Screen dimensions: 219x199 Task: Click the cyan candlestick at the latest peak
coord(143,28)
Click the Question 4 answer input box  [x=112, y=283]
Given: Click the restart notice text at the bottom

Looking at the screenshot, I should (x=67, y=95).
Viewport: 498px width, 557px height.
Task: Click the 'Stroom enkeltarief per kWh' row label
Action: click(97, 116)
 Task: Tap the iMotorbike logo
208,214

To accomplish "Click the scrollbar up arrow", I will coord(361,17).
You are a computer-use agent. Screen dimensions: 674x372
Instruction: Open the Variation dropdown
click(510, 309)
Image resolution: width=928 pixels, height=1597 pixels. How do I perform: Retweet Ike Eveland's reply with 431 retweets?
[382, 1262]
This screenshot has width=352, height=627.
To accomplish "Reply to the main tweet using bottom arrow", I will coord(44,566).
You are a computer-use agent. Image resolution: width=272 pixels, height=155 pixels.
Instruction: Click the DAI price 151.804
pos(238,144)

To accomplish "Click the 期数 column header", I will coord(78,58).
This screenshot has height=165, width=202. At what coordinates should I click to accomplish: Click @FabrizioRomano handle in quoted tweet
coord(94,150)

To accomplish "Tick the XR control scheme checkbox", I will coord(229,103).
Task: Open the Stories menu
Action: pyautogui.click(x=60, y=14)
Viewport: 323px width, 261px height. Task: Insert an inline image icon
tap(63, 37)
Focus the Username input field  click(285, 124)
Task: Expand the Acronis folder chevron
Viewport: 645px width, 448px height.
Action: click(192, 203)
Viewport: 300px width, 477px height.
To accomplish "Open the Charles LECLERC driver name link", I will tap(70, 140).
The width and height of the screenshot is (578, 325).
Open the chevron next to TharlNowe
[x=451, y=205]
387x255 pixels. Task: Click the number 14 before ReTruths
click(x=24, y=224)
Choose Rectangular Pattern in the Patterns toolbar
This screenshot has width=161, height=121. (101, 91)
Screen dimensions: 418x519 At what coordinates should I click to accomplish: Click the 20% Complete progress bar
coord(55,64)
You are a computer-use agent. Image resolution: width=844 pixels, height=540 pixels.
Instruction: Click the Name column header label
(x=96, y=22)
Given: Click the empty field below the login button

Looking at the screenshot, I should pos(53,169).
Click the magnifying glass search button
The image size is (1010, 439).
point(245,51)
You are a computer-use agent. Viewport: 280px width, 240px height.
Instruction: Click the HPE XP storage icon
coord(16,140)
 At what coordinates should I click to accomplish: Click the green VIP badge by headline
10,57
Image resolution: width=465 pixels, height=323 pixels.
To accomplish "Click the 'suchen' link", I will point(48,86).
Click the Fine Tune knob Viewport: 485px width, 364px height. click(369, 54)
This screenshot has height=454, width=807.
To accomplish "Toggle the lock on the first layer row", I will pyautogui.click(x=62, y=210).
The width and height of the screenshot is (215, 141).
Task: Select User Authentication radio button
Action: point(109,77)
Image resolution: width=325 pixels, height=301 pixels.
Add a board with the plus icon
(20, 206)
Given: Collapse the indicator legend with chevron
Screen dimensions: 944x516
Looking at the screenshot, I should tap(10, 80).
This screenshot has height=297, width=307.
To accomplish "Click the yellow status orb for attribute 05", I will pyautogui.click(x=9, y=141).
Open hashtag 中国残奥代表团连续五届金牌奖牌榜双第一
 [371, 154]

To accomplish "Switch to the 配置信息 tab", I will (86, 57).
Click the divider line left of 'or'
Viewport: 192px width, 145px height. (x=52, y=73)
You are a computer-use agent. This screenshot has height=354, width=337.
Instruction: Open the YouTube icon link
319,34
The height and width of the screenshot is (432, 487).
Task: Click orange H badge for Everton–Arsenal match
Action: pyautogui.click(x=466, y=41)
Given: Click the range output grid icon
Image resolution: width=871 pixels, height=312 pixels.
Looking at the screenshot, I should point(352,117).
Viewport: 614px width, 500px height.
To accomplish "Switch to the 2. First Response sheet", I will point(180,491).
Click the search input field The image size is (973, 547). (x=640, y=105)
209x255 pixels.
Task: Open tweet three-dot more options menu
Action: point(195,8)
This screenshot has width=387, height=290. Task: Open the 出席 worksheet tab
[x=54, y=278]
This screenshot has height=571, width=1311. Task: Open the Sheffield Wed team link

## Task goal
The first line of the records and every line down to the line with "You are a computer-use agent. Screen" must be quoted exactly; leave out all else.

## Task result
Screen dimensions: 219x199 Task: Click the cyan candlestick at the latest peak
coord(143,28)
Click the Question 4 answer input box  [x=112, y=283]
Given: Click the restart notice text at the bottom

Looking at the screenshot, I should (x=67, y=95).
Viewport: 498px width, 557px height.
Task: Click the 'Stroom enkeltarief per kWh' row label
Action: click(97, 116)
 Task: Tap the iMotorbike logo
208,214

To accomplish "Click the scrollbar up arrow", I will coord(361,17).
You are a computer-use agent. Screen dimensions: 674x372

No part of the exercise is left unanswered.